Chinese police have arrested more than 40 individuals across 21 provinces involved in fraudulent “Apple ID loan” schemes. These schemes exploited unsuspecting victims by coercing them to relinquish their personal Apple IDs in exchange for loans, leading to severe privacy breaches and threats of device blockages.
The modus operandi of these fraudulent schemes involved borrowers signing out of their Apple devices and logging back in using an Apple ID provided by the lender. If borrowers failed to make repayments, often at exorbitant interest rates, the lenders would resort to threatening actions such as blocking their devices, contacting their associates, and revealing personal information.

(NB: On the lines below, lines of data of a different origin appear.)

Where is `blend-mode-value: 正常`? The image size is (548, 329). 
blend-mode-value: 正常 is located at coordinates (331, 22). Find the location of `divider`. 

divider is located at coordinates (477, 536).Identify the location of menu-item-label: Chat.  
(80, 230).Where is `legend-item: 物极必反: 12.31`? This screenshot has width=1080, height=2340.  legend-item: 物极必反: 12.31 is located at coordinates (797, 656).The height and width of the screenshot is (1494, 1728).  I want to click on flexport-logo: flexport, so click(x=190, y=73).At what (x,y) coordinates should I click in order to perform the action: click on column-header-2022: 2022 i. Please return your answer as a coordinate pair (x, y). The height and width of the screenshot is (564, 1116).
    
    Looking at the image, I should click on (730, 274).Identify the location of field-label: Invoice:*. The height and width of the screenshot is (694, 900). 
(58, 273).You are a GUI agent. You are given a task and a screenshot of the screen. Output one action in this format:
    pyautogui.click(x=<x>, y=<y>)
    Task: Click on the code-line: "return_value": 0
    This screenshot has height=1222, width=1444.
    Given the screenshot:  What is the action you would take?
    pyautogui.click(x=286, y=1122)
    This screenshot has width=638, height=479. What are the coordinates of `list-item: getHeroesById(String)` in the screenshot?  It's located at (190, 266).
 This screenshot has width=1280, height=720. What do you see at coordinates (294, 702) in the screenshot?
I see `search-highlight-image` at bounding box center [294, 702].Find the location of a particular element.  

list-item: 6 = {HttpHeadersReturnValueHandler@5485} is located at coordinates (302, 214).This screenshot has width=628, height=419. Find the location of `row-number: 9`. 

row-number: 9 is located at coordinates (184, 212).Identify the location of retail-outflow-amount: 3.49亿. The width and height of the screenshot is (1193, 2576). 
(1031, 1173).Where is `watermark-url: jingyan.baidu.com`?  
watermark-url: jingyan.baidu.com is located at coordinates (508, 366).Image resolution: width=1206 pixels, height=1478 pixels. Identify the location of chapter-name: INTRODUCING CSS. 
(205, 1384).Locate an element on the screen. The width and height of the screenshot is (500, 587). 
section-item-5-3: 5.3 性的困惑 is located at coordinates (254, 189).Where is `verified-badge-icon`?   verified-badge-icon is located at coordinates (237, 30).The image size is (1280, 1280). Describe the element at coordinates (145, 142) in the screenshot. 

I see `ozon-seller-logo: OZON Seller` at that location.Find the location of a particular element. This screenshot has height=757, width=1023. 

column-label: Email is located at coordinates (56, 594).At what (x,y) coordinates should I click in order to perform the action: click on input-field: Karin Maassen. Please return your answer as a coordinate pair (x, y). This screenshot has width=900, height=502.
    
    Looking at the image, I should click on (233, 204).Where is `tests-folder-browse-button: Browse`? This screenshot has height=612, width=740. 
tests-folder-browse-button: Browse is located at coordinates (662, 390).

The recent crackdown, led by the police, targeted nine groups of individuals across various regions, encompassing 41 suspects. These suspects had orchestrated schemes that affected over 20,000 people, resulting in transactions amounting to 130 million yuan (approximately US$18.3 million). The state-run China News Service reported these figures, citing the public security bureau of Wuxi County in southwestern Chongqing city.
A particularly deceptive aspect of these schemes was the use of Apple CEO Tim Cook’s surname in some of the advertisements by the lenders. In a case reported in June in Jiujiang City, Jiangxi province, 10 suspects from Chuzhou City in neighbouring Anhui province were arrested, highlighting the nationwide scope of these fraudulent activities.
This crackdown sheds light on a recurring issue that was previously warned about by the state-run Xinhua News Agency in 2019. The agency had cautioned the public about the rise of fraudulent “Apple ID loan” cases, some of which demanded repayments within a week at annualized interest rates as high as 2,800 per cent. Lured by promises of no need for loan collateral or credit reports, victims fell prey to these deceptive schemes.
Comparatively, the interest rates in these fraudulent schemes are astronomical when contrasted with more affordable loans offered by banks. Banks, responding to economic challenges, have lowered interest rates to stimulate spending. According to Rong360 Digital Technology Institute, a Beijing-based market researcher, the average interest rate on bank consumer loans dropped to 3.41 per cent in November from 4.2 per cent a year earlier.
Among Chinese smartphone users, approximately one in five use an iPhone, totalling around 250 million people. This sizable user base makes iPhone owners a lucrative target for fraudulent schemes, prompting the need for robust cybersecurity measures and consumer protection.
The actions taken by the Chinese police in this recent crackdown signal a commitment to addressing the evolving landscape of financial fraud, especially in the realm of digital devices and personal data. As technology continues to advance, law enforcement efforts will likely need to adapt to new and sophisticated methods employed by criminals.